> **Problem to work on**: Please copy the items word for word, from the line with "Given: Toggle underline formatting icon" up to and including the line with "Action: [31, 223]".

Dataset rows:
--

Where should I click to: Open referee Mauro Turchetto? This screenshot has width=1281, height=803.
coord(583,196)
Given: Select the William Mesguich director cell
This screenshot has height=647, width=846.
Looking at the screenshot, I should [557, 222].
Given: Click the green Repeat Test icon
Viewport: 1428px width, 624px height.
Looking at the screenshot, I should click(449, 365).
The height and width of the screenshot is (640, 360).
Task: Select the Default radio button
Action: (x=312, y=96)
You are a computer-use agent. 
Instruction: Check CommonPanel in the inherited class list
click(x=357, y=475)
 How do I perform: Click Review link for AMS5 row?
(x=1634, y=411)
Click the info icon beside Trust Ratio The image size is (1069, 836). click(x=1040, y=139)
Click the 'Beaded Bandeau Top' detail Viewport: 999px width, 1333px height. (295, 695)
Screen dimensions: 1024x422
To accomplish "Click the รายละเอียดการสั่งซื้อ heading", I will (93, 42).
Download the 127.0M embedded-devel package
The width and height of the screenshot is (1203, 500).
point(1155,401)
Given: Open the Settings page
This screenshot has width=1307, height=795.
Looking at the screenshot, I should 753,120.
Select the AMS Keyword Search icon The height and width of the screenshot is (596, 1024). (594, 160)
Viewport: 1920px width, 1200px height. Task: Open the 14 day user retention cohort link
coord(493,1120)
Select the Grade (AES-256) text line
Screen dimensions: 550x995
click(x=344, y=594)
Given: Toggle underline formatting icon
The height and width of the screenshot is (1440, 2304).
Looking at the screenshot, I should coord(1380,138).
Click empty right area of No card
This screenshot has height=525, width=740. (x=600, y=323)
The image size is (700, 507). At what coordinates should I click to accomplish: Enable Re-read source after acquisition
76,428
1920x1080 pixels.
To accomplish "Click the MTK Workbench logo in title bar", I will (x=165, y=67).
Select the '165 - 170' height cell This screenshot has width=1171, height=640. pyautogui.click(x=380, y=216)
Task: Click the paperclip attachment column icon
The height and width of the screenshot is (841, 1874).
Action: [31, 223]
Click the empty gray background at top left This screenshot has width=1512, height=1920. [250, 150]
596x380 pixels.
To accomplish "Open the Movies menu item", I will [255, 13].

--

> **Response below**:
Given: Toggle underline formatting icon
The height and width of the screenshot is (1440, 2304).
Looking at the screenshot, I should coord(1380,138).
Click empty right area of No card
This screenshot has height=525, width=740. (x=600, y=323)
The image size is (700, 507). At what coordinates should I click to accomplish: Enable Re-read source after acquisition
76,428
1920x1080 pixels.
To accomplish "Click the MTK Workbench logo in title bar", I will (x=165, y=67).
Select the '165 - 170' height cell This screenshot has width=1171, height=640. pyautogui.click(x=380, y=216)
Task: Click the paperclip attachment column icon
The height and width of the screenshot is (841, 1874).
Action: [31, 223]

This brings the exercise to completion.